School Spirit, noooo!!!! The concept alone makes me wanna vomit, much less naming
a movie after such a heresy. Alas, the title is a charming play on words, as a young man who is killed in a car wreck en route to his first lay returns from the dead to.. to what?? Get some, I guess? Okay, he's a ghost. Sure, that's fine, we've seen it before and we'll see it again, it's an accepted film staple. But, a ghost that can make himself visible at will???!! NO!!! That's wrong! That's completely wrong, that defies the very principle of being a ghost! When you are a ghost, people can't see you! They can't touch you (unless you bond with them on some very emotional level like in that crap movie Ghost), they can't smell you, you are a GHOST! And you stay that way! You can't just snap your fingers
(or, in this case, wiggle your fingers on your head like Curly used to do on The Three Stooges) and become a living, sentient being again.
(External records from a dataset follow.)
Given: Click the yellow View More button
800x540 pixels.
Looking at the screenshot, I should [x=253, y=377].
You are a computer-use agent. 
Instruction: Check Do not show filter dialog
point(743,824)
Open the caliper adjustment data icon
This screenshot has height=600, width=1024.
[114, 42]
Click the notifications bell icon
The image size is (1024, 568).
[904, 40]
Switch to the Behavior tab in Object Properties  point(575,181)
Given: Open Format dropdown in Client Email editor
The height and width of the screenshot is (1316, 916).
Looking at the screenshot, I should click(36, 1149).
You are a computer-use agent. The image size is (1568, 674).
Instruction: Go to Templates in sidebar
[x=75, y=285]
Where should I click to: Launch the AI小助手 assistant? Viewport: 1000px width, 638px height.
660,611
That defies even basic religious precepts! Add to that the ridiculous notion that God would allow you a second chance on Earth just to "tap it".. jeez, this was rotten. Found it in the "mature" section, though suitable for 12 year olds. Minimal t&a but mass quantities of 80's frizzskank and terrible cliches. Also features poor old David Ogden Stiers as the dean.. From those goofy Armitraj brothers, who brought us Nine Deaths of The Ninja and innumerable other no-budget flicks.